[[ EXTRACTED RECORDS open ]]
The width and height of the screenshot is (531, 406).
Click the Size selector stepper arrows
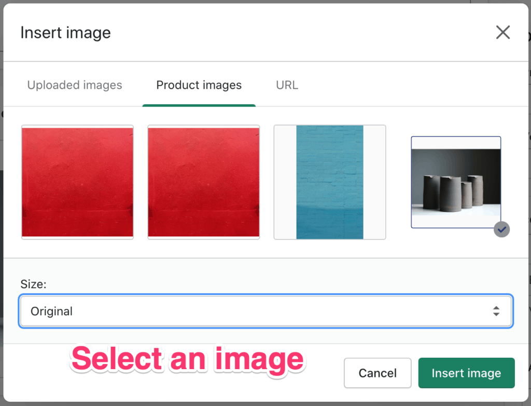tap(497, 311)
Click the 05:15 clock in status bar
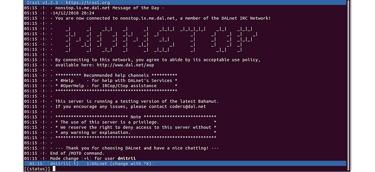Image resolution: width=375 pixels, height=172 pixels. coord(36,164)
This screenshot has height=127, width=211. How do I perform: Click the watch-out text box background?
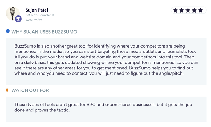(x=106, y=109)
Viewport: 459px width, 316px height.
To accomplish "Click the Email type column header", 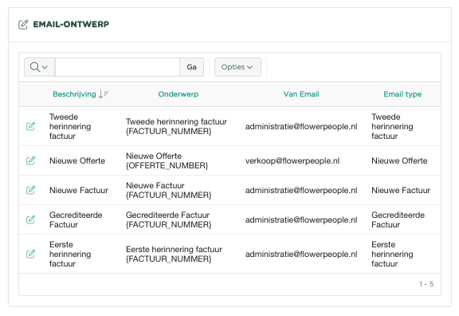I will click(x=402, y=94).
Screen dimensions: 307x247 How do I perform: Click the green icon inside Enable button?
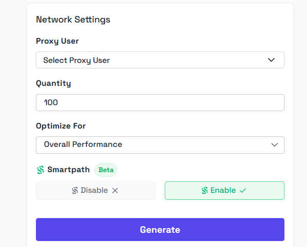point(205,191)
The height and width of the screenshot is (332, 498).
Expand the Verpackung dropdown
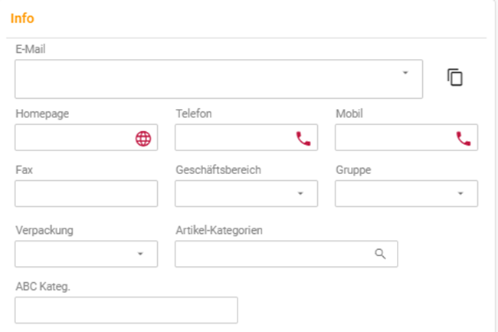tap(86, 254)
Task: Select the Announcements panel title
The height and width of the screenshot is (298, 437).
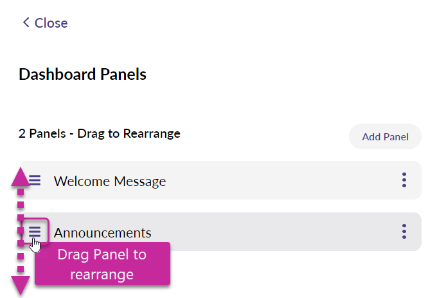Action: pos(103,232)
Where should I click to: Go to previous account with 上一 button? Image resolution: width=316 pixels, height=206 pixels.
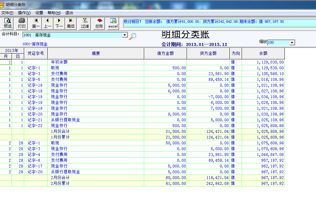click(x=48, y=23)
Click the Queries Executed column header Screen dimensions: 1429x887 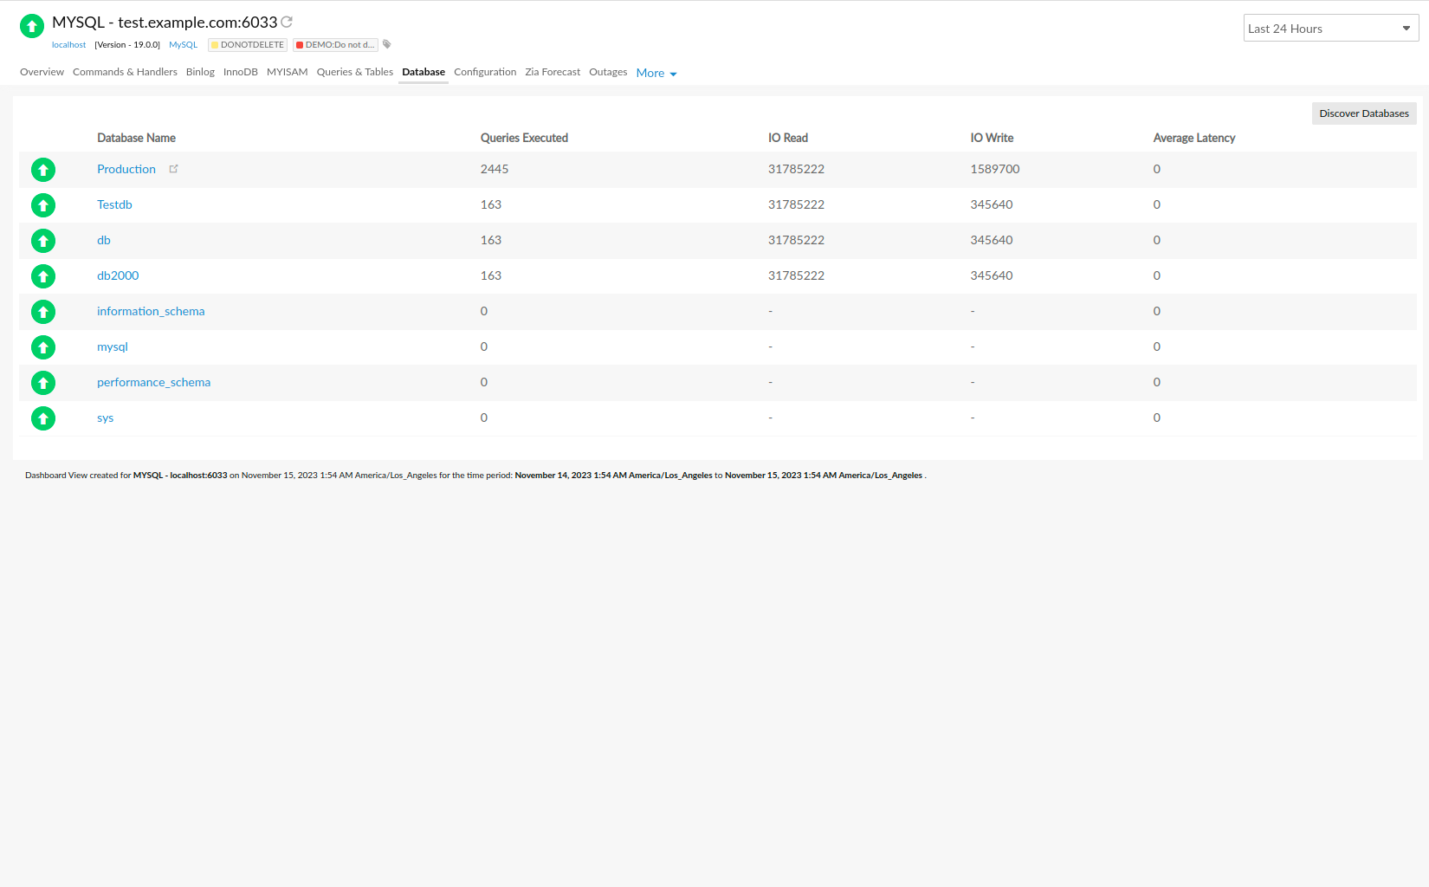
[[ EXTRACTED RECORDS closed ]]
WORK TASK
In the records above, locate the line with "Expand the Verpackung dropdown"; output it and each line after it through the last one, exactly, omitting pictures.

THE COMPLETED TASK
Expand the Verpackung dropdown
tap(86, 254)
Task: Select the Announcements panel title
The height and width of the screenshot is (298, 437).
Action: pos(103,232)
Where should I click to: Go to previous account with 上一 button? Image resolution: width=316 pixels, height=206 pixels.
click(x=48, y=23)
Click the Queries Executed column header Screen dimensions: 1429x887 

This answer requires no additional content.